The other interesting finding of the present study was former smokers closely linked to a good responder of stem cell therapy in the EnD-CAD patients. This association was compatible with the previous misleading phenomenon of “smoker’s paradox” [33, 34], indicating better clinical outcomes were observed among the smokers suffering from acute myocardial infarction. Recent clinical researches [35, 36] have debunked that bizarre “smoker’s paradox” was mainly affected by age factor because the majority of smokers presenting to the hospital were 10 years younger than nonsmokers. In addition, further analysis in our study revealed that the former smokers not only were younger, taller, and heavier but also had better eGFR and less history of CABG (refer to Supplemental Table 2). As a result, our findings and recent deep investigations could be explained, at least in part, for the close relationship of “former smoker” to “good responder” of cell therapy.

In the current study, 20% of patients in both groups suffered from acute decompensated HF with a need for hospitalization for further management. If there had been no evidence of myocardial injury, i.e., an elevated level of cardiac troponin-I, the patient was discharged without CAG after HF symptoms were improved. Otherwise, those with elevated troponin-I would undergo CAG and receive bailout coronary stenting at culprit lesion to increase myocardial perfusion. By the 9th month, all study subjects received follow-up CAG for the assessment of angiogenesis. Majority of patients in both groups underwent diagnostic CAG only. However, if the coronary flow had been limited by critical or progressive stenotic lesions as compared with baseline CAG findings as well as the vessel larger and suitable for intervention after cell therapy, myocardial revascularization with PCI would be performed as a bailout therapeutic strategy.

This study has limitations. First, despite the four variables were identified to be strongly predictive of either good responder or non-responder in the present study, these variables were not valid factors predictive of 1-year untoward clinical outcomes (refer to Supplemental Table 3) after CD34+ cell therapy.

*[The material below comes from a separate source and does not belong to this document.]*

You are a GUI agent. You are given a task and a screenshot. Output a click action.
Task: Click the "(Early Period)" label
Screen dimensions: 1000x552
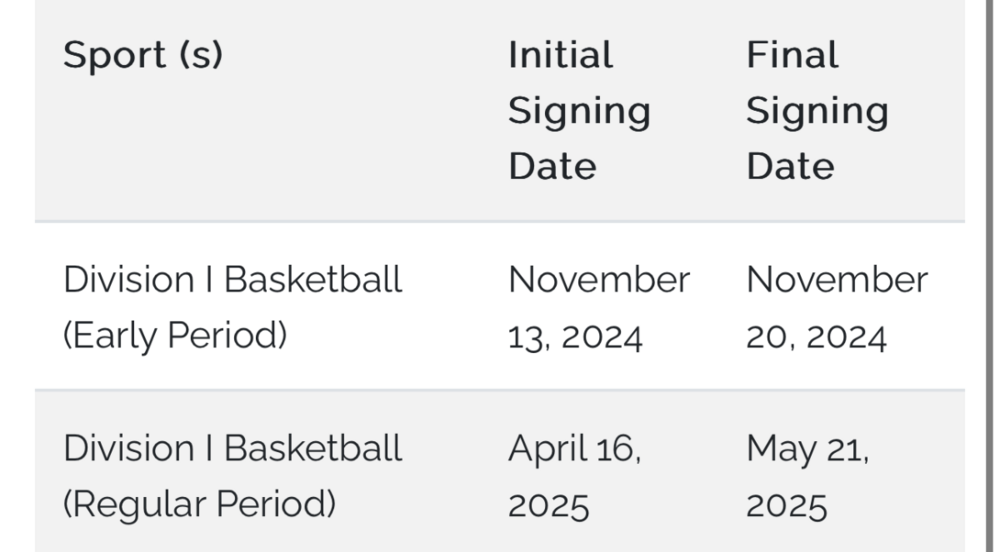pos(175,336)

A prospective study to test predictors of good outcomes such as longer survival or better functional/echocardiographic improvement is encouraged. However, there are still several issues to be addressed in a prospective case-control study that will be conducted, e.g., difficulty in patient’s enrollment and high event rate in such high-risk EnD-CAD patients. Maybe, a retrospective study with a longer follow-up period or increase in study case number would be a better solution to answer the question. At that time, we will be able to apply cell-based therapy in highly selected patients or specific patient population with cost-effectiveness. Second, the long-term clinical follow-up (i.e., more than 1 to 5 years follow-up) is continuously conducted in phase II clinical trial. Accordingly, whether the currently identified variables will be able to predict 5-year “good responder” or “non-responder” remains to be answered.

Conclusions

The results of this study identified four baseline variables for the prediction of good responders prior to CD34+ therapy for the patients with EnD-CAD. These findings may provide essential and useful information on screening suitable candidates in a clinical cell-based research.